Quinnipiac University Frank H Netter MD School of Medicine, North Haven, CT, USA.
Burke Neurological Institute, 785 Mamaroneck Ave, White Plains, NY, 10605, USA.
Dig Dis Sci. 2023 Jul;68(7):2963-2974. doi: 10.1007/s10620-023-07913-5. Epub 2023 Mar 15.
Diabetes Mellitus causes a systemic oxidative stress due in part to the hyperglycemia and the reactive oxygen species generated. Up to 75% of diabetic patients present with an autonomic neuropathy affecting the Enteric Nervous System. Deficits in the human population are chronic dysmotilities with either increased (i.e., constipation) or decreased (i.e., diarrhea) total gastrointestinal transit times. These are recapitulated in the streptozocin-induced diabetic rat, which is a model of Type I Diabetes Mellitus.

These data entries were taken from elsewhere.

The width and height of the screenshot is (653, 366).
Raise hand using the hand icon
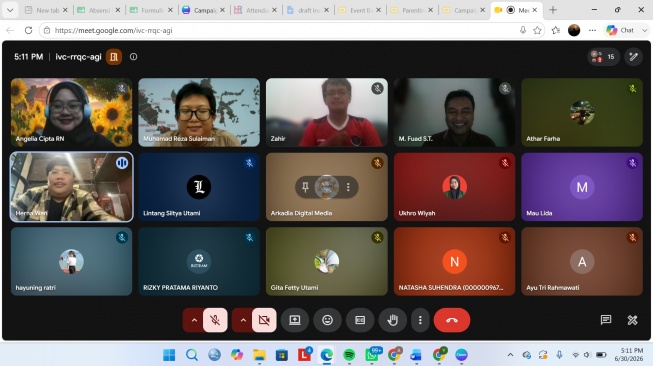[x=392, y=320]
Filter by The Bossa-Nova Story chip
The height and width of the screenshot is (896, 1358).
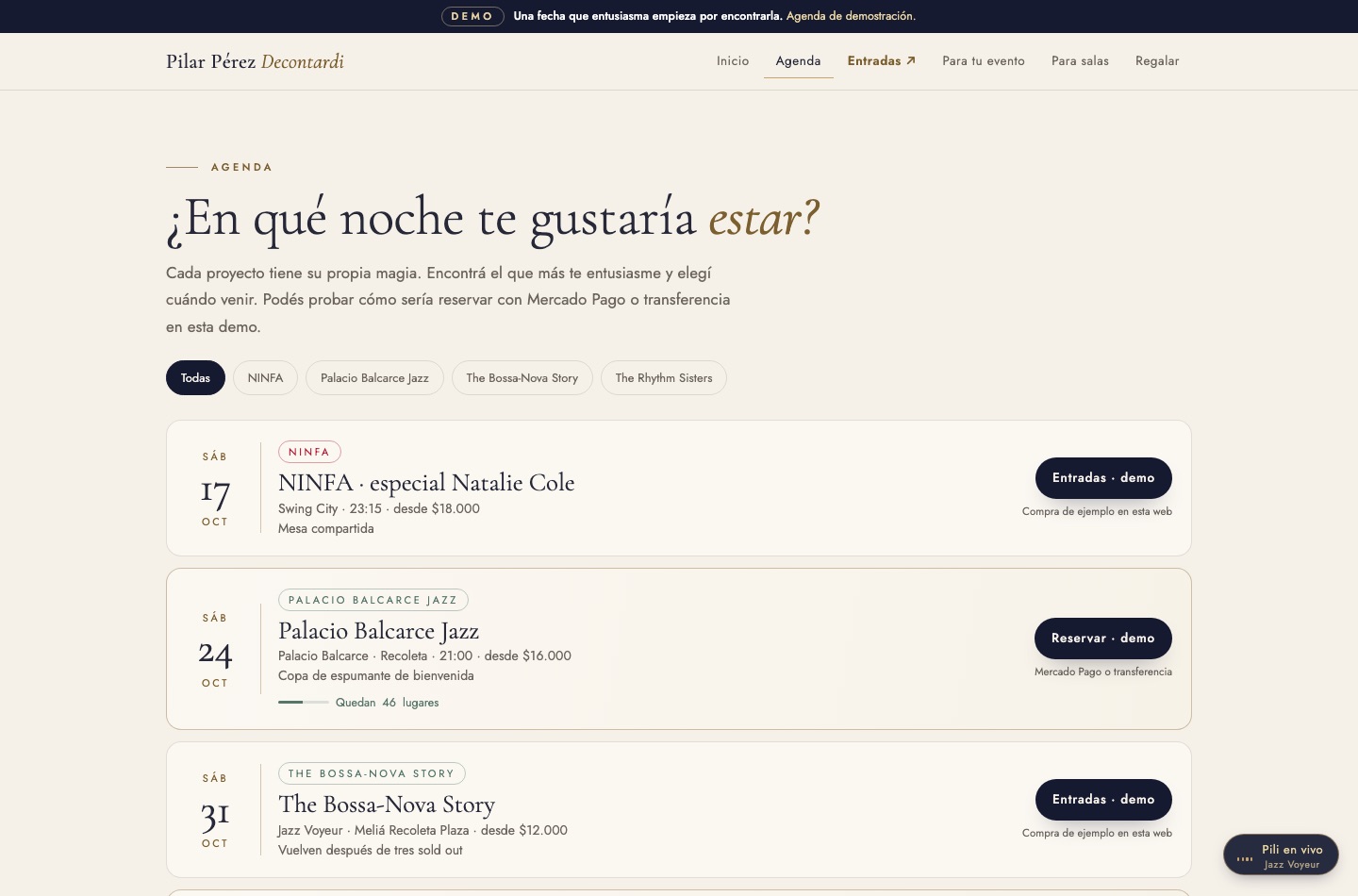[x=522, y=377]
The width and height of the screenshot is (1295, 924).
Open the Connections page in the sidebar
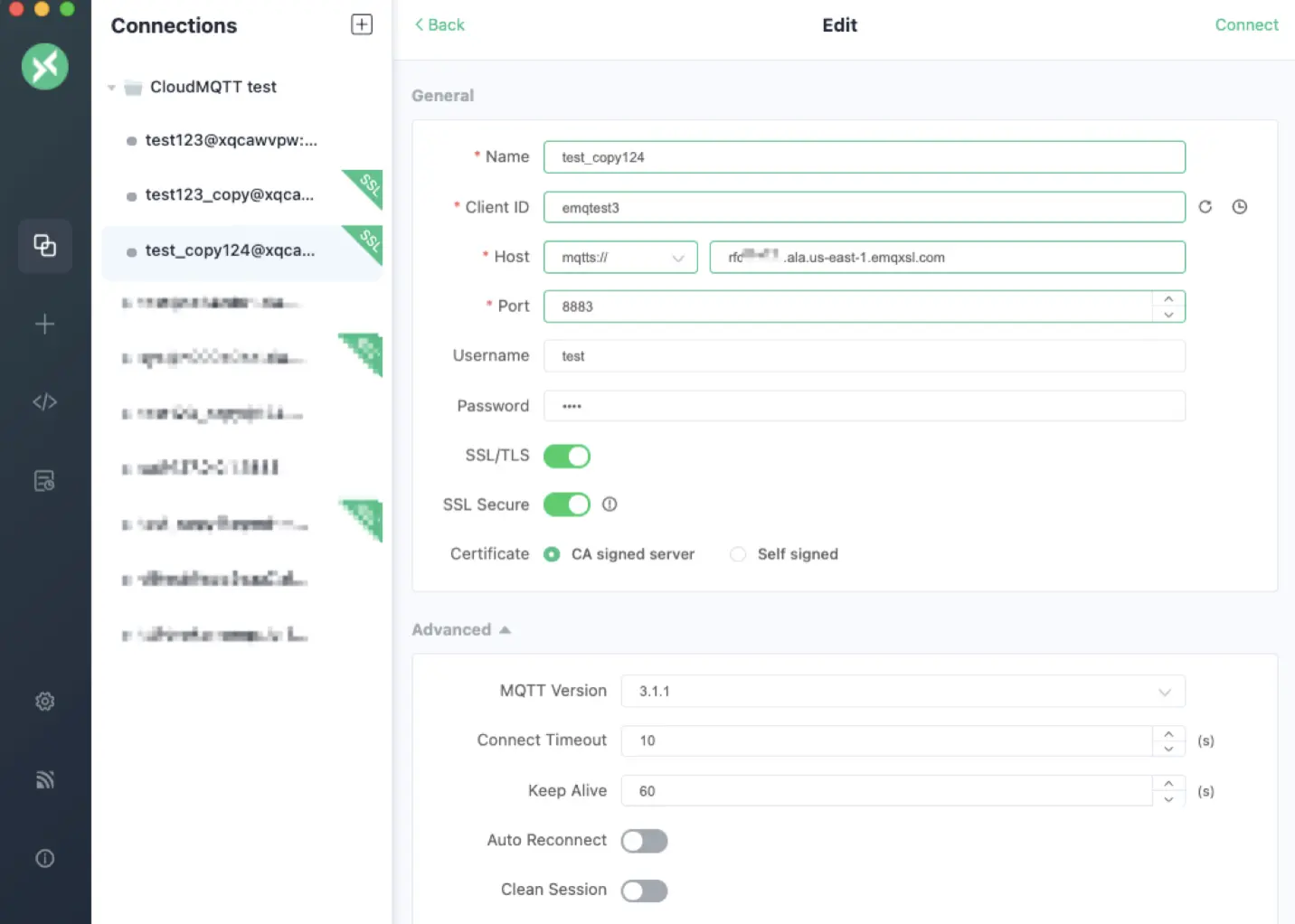click(44, 245)
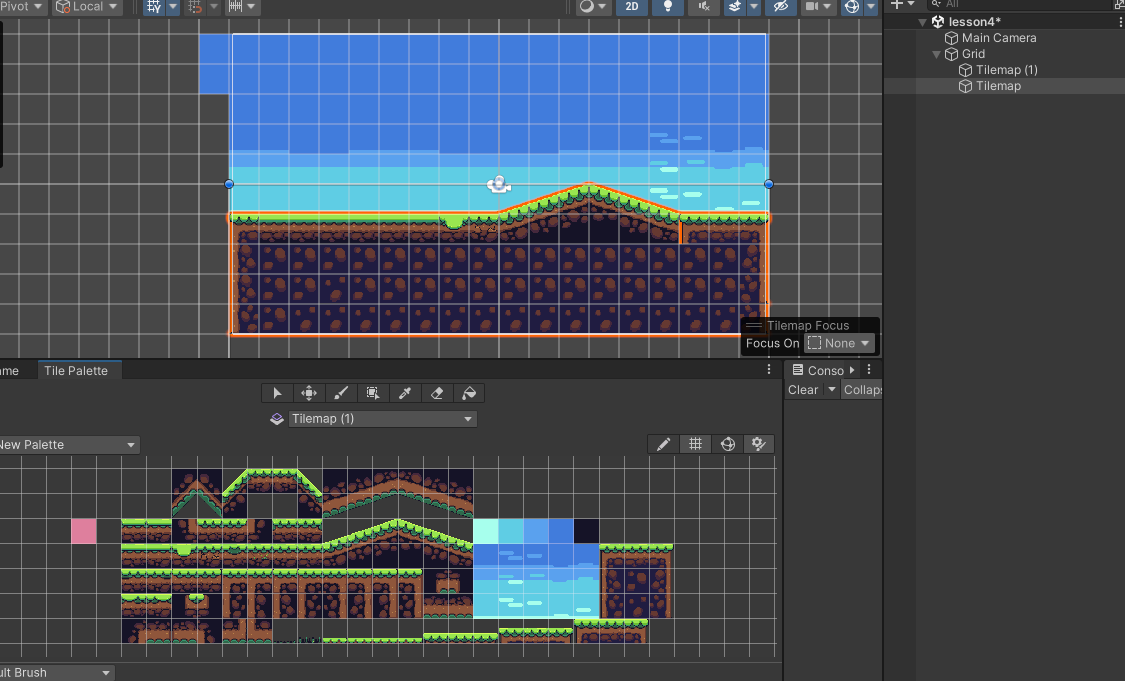Toggle the palette grid visibility icon

click(695, 443)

Examine the effects that a precursor of nicotinamide adenosine dinucleotide (NAD), nicotinamide riboside (NR), had on the development of dysmotility in induced diabetic rats and if fecal microbiota transplant (FMT) could produce the same results.
Utilizing a 6-week treatment paradigm, NR was administered intraperitoneally every 48 h. Total gastrointestinal transit time was assessed weekly utilizing the carmine red method. Three weeks following hyperglycemic induction, FMT was performed between NR-treated animals and untreated animals.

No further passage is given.